Exosome derived from human adipose-derived mesenchymal stem cells prevented bone loss induced by estrogen deficiency
Abstract
Objective: To investigate the effect of human adipose-derived mesenchymal stem cells (hASCs) exosomes on osteogenic differentiation of bone marrow mesenchymal stem cells (BMSCs) extracted from osteoporotic mice, and to evaluate the effect of hASCs exosomes on preventing bone loss induced by estrogen deficiency.
Methods: hASCs exosomes were extracted by ultracentrifugation. The osteoporotic mice were established by bilateral ovariectomy (OVX). BMSCs were isolated from osteo-porotic mice and cultured for further analysis. In the experimental group, these BMSCs were exposed to an osteogenic induction medium supplemented with hASCs exosomes to evaluate their potential effects on osteogenesis. In contrast, the control group was treated with the same osteogenic induction medium, but without the addition of hASCs exosomes, to serve as a baseline comparison for the study. To comprehensively assess the osteogenic differentiation of BMSCs influenced by hASCs exosomes, alkaline phosphatase (ALP) staining, ALP activity quantitative analysis and quantitative reverse transcription polymerase chain reaction (qPCR) were performed. These evaluations provided critical insights into the role of hASCs exosomes in promoting osteoblast differentiation and bone formation in osteoporotic conditions. The fluorescence labeled hASCs exosomes were injected via the tail vein to observe the biodistribution of exosomes. Two weeks after OVX, the mice were divided into three groups: The experimental group consisted of estrogen-deficient mice receiving hASCs exosome injections; the negative control group consisted of estrogen-deficient mice receiving phosphate-buffered saline (PBS) injections; and the positive control group consisted of mice that underwent Sham surgery and received PBS injections.The injections were administered once every 3 days, for a total of 8 injections. Afterward, the femurs were collected from the mice, and micro-computed tomography (micro-CT) was performed to measure bone mineral density and conduct bone morphometric analysis.

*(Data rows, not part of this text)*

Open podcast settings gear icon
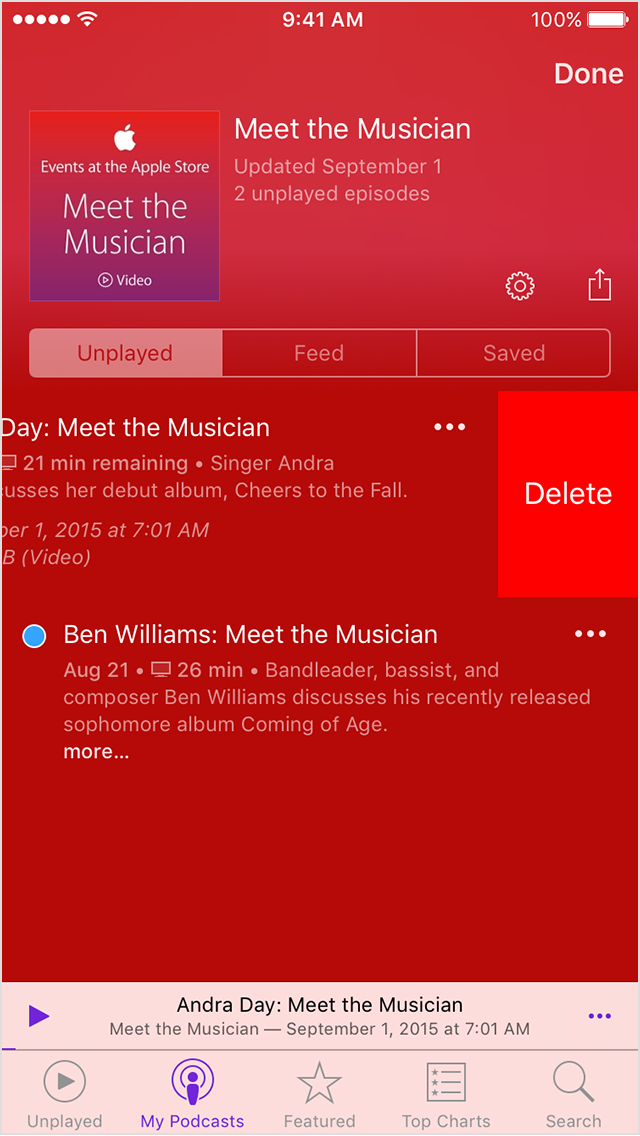 coord(520,287)
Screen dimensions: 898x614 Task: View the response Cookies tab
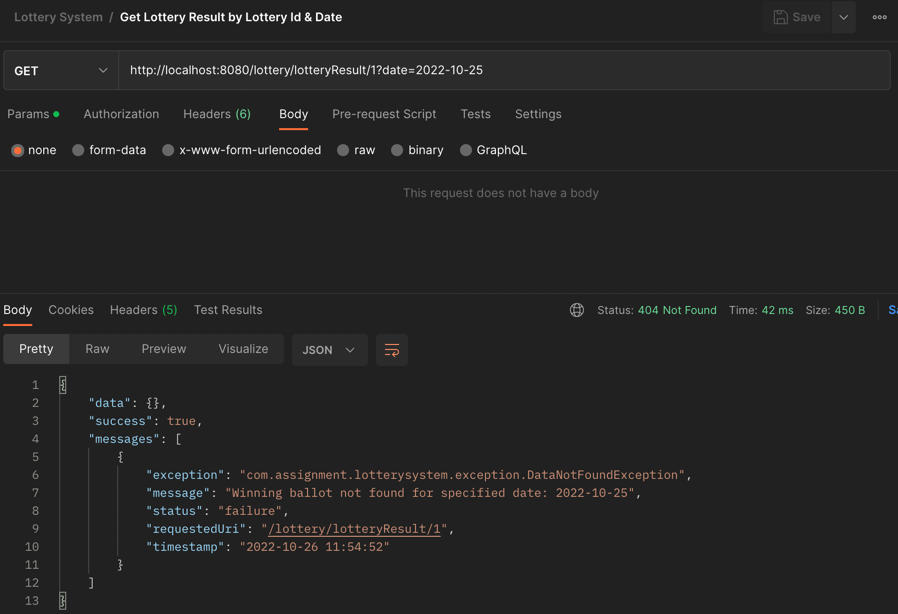point(70,310)
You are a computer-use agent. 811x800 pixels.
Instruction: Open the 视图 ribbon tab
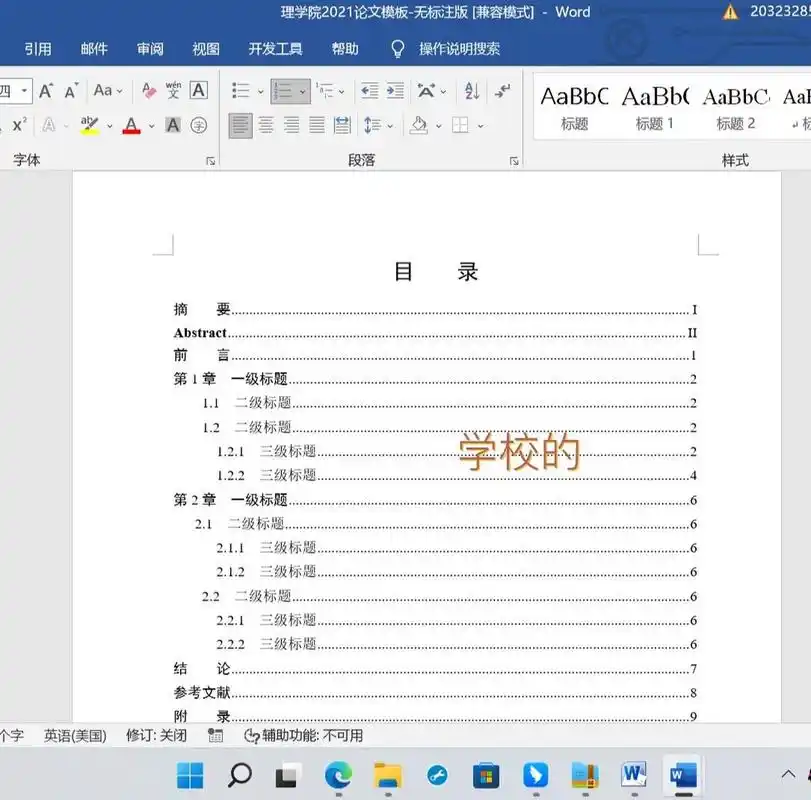[x=207, y=47]
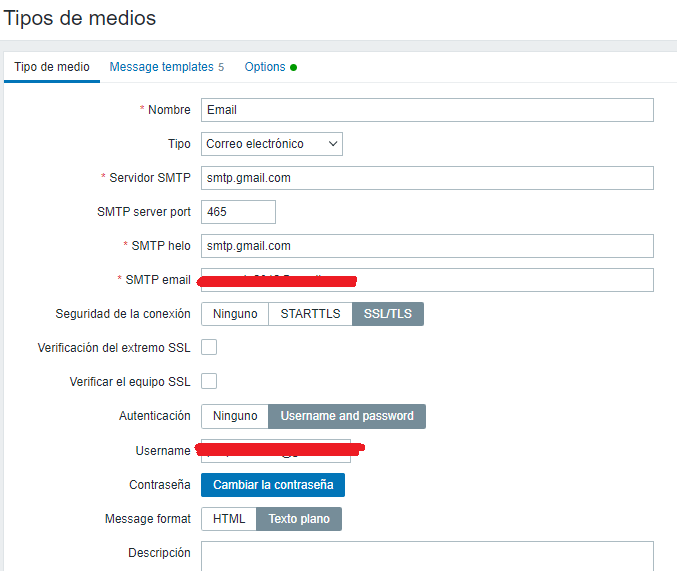The width and height of the screenshot is (677, 571).
Task: Enable Verificación del extremo SSL checkbox
Action: 209,347
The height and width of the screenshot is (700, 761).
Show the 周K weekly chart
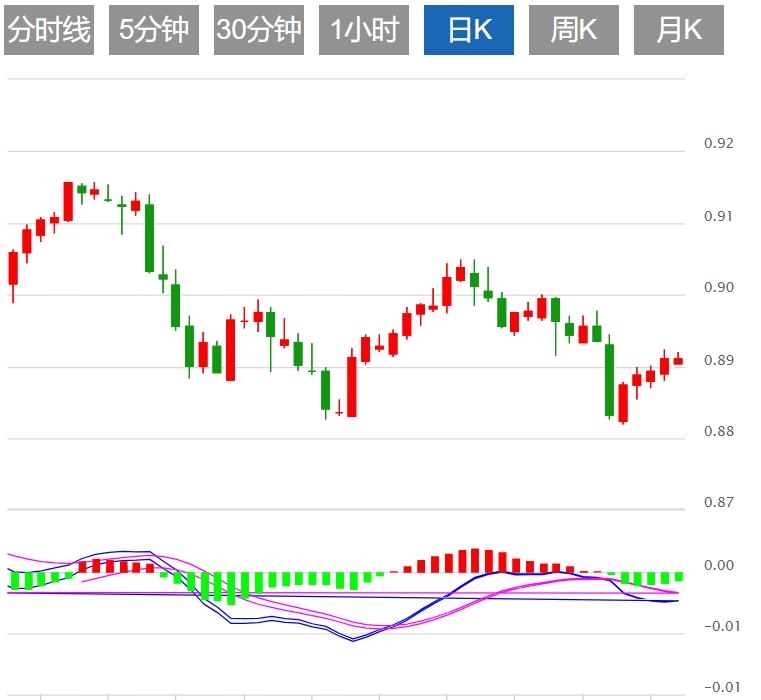tap(574, 31)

Results: hASCs exosomes were successfully extracted using ultracentrifugation. After the induction by hASCs exosomes, ALP staining and ALP activity in the BMSCs extracted from osteoporotic mice were significantly enhanced, the expression of osteogenesis related genes in BMSCs were significantly up-regulated. More trabecular bone and higher bone mineral density were observed in estrogen-deficient mice injected with hASCs exosomes compared with estrogen-deficient mice injected with PBS, and there was no significant decrease in bone mineral density compared with the Sham operation group.
Conclusion: hASCs exosomes promoted the osteogenic differentiation of BMSCs extracted from osteoporotic mice. hASCs exosomes prevented bone loss induced by estrogen deficiency.